------ Material for this exercise ------

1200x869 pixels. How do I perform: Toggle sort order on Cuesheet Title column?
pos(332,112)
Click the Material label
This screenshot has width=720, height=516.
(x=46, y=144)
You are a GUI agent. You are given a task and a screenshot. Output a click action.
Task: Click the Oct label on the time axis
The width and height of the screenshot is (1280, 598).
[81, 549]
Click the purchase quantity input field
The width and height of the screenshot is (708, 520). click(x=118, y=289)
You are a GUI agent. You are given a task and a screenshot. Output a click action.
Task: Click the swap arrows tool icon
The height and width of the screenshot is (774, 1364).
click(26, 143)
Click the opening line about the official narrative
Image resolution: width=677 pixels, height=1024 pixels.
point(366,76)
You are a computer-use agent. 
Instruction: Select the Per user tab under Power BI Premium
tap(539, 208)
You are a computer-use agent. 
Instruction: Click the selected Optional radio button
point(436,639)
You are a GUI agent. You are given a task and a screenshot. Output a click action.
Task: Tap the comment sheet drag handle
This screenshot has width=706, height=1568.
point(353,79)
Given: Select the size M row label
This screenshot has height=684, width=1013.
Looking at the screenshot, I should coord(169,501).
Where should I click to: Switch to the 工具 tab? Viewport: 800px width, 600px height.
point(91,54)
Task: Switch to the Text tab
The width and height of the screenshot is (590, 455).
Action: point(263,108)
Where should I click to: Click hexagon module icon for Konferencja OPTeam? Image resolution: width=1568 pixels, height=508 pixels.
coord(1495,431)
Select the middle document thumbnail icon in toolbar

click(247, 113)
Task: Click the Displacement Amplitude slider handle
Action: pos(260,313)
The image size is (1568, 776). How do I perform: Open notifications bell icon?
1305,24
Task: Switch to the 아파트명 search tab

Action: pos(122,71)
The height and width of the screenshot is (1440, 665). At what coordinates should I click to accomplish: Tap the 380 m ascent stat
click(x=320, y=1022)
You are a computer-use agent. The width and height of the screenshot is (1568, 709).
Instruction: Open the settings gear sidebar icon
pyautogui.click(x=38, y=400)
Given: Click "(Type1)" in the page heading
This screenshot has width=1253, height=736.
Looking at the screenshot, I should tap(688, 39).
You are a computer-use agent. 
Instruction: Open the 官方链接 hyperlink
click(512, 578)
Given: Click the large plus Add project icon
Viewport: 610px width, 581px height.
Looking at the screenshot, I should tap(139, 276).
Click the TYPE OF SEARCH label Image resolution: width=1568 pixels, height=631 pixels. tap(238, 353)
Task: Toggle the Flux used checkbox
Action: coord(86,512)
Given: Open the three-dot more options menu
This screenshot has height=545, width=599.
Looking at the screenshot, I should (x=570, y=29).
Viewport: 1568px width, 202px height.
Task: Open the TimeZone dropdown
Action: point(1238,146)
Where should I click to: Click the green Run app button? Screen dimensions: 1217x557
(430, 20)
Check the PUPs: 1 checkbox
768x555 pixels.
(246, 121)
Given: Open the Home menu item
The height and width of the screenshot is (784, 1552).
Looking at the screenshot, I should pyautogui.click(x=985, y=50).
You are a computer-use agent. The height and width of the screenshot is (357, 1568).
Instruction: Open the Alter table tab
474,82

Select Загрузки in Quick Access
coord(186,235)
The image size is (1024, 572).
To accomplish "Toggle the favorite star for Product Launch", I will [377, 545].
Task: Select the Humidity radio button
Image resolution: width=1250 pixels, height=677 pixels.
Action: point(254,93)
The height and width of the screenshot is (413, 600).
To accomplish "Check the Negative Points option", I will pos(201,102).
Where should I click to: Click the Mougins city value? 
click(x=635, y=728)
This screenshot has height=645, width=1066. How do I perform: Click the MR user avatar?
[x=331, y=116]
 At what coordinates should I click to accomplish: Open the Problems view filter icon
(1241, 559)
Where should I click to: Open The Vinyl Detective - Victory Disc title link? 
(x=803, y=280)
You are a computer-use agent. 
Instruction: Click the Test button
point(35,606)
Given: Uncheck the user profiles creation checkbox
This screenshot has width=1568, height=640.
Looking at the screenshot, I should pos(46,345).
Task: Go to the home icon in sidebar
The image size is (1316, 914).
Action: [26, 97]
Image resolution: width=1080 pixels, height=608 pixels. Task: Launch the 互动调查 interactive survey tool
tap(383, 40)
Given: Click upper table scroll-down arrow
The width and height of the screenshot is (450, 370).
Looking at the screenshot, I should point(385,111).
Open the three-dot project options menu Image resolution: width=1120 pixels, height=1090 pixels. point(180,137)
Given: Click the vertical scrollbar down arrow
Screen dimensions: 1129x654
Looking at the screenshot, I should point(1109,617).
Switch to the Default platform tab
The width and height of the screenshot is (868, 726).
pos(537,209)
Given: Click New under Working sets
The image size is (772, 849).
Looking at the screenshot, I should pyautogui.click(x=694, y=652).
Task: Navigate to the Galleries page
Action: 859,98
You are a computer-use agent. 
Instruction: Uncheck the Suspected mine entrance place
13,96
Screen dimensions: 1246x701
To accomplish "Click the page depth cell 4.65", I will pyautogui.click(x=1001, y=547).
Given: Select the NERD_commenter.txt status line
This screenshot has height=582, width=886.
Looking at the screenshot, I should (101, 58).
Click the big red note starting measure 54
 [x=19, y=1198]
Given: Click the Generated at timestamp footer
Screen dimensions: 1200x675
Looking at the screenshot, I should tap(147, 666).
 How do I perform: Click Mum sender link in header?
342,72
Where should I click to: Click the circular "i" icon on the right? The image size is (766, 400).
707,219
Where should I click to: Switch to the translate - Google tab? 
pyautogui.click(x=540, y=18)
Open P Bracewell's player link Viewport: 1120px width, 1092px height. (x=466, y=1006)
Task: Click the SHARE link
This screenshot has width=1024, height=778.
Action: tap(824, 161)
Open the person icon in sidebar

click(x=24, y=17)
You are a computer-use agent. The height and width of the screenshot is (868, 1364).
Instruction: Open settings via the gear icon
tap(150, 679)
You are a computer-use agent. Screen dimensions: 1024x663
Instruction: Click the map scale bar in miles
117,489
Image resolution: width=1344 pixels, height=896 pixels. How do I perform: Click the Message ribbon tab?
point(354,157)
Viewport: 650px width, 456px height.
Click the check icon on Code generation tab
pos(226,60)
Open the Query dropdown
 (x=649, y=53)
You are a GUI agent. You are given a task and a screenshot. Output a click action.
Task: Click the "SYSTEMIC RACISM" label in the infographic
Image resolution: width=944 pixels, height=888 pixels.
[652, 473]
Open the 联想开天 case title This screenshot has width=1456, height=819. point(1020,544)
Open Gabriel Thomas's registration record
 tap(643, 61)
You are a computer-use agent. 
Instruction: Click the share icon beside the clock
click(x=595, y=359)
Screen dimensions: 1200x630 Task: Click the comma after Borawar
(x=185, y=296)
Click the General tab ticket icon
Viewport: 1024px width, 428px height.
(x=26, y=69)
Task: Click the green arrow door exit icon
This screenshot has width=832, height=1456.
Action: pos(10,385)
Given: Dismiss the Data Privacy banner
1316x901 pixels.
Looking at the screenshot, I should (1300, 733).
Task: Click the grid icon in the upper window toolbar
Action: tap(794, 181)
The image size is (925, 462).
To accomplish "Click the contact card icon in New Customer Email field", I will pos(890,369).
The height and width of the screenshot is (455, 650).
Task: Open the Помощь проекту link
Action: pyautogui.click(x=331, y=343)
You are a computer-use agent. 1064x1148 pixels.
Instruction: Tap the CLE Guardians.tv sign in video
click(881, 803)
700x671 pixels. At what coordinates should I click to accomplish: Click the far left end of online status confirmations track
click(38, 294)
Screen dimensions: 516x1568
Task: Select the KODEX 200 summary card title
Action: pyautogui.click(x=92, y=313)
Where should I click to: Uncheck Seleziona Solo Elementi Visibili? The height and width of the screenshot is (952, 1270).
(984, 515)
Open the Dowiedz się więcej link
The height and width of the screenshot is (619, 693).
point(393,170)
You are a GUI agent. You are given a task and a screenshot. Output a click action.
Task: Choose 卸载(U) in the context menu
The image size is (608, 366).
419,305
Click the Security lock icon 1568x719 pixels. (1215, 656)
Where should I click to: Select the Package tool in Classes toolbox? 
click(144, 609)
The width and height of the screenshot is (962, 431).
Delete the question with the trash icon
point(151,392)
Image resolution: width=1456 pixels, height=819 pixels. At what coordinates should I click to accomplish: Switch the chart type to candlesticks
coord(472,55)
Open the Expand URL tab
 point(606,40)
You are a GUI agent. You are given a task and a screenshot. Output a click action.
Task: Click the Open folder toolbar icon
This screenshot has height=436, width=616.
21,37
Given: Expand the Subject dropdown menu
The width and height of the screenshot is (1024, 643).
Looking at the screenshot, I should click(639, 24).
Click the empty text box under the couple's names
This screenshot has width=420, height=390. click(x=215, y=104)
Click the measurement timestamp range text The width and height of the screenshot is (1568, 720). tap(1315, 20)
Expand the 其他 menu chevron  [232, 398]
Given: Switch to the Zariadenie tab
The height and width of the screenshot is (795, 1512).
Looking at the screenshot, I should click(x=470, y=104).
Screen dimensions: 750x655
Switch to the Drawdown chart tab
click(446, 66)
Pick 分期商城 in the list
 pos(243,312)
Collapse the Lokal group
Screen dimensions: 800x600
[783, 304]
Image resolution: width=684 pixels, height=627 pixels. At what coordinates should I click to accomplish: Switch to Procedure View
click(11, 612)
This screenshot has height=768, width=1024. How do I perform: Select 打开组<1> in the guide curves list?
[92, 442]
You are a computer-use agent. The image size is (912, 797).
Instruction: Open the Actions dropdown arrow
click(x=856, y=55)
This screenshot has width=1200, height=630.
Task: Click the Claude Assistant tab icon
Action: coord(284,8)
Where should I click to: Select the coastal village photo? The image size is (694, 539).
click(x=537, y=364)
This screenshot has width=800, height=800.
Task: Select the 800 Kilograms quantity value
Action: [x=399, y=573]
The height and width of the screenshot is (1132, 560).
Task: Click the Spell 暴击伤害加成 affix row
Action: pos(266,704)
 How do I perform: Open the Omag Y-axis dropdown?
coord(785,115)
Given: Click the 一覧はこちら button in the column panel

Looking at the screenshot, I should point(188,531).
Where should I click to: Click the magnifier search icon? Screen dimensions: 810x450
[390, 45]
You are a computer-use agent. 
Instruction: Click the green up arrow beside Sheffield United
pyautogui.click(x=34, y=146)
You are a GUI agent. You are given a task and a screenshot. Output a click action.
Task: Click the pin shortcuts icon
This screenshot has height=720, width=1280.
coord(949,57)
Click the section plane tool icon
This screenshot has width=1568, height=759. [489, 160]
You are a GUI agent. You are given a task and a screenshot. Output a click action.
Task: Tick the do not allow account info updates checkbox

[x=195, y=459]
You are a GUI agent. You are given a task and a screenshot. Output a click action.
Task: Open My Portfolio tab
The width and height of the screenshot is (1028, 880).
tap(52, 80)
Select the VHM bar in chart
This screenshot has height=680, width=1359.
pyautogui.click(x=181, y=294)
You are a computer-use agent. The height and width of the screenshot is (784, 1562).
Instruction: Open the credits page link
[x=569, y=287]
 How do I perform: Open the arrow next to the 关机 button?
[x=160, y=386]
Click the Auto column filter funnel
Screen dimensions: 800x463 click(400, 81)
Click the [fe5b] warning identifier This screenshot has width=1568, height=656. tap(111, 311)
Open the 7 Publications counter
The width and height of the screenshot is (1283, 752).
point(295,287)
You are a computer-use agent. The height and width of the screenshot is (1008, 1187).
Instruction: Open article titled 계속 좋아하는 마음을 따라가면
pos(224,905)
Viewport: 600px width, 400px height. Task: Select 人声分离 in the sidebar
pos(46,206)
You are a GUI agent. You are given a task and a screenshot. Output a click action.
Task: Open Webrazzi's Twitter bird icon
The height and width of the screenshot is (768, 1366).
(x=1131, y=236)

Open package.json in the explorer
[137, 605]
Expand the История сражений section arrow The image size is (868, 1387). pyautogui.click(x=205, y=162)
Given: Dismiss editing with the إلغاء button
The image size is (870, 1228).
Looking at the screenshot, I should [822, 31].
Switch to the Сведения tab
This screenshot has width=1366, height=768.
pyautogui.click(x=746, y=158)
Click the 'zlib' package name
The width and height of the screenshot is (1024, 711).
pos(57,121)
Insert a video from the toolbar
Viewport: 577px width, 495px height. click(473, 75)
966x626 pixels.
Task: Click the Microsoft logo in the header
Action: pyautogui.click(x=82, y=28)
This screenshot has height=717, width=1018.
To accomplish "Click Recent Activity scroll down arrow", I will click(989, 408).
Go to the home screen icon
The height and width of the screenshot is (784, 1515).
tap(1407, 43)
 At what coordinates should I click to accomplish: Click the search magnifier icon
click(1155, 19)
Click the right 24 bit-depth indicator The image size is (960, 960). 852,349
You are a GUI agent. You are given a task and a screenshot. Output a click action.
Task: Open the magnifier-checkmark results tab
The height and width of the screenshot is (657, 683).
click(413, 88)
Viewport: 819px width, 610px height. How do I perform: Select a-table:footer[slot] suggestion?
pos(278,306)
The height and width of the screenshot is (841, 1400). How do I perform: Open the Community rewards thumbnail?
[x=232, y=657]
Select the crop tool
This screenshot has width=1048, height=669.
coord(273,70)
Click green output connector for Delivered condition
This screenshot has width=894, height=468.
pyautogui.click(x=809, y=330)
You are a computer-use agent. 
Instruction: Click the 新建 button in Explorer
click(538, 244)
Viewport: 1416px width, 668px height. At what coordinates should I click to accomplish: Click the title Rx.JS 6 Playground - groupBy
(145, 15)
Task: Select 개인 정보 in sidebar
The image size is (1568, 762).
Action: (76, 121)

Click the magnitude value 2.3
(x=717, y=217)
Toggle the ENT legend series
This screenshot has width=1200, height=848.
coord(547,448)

------

*Exercise requirements:* The line containing "This screenshot has width=1048, height=669." and all lines after it, through the last line of the data, should be retyped exactly.

*Response box:*
This screenshot has width=1048, height=669.
coord(273,70)
Click green output connector for Delivered condition
This screenshot has width=894, height=468.
pyautogui.click(x=809, y=330)
You are a computer-use agent. 
Instruction: Click the 新建 button in Explorer
click(538, 244)
Viewport: 1416px width, 668px height. At what coordinates should I click to accomplish: Click the title Rx.JS 6 Playground - groupBy
(145, 15)
Task: Select 개인 정보 in sidebar
The image size is (1568, 762).
Action: (76, 121)

Click the magnitude value 2.3
(x=717, y=217)
Toggle the ENT legend series
This screenshot has width=1200, height=848.
coord(547,448)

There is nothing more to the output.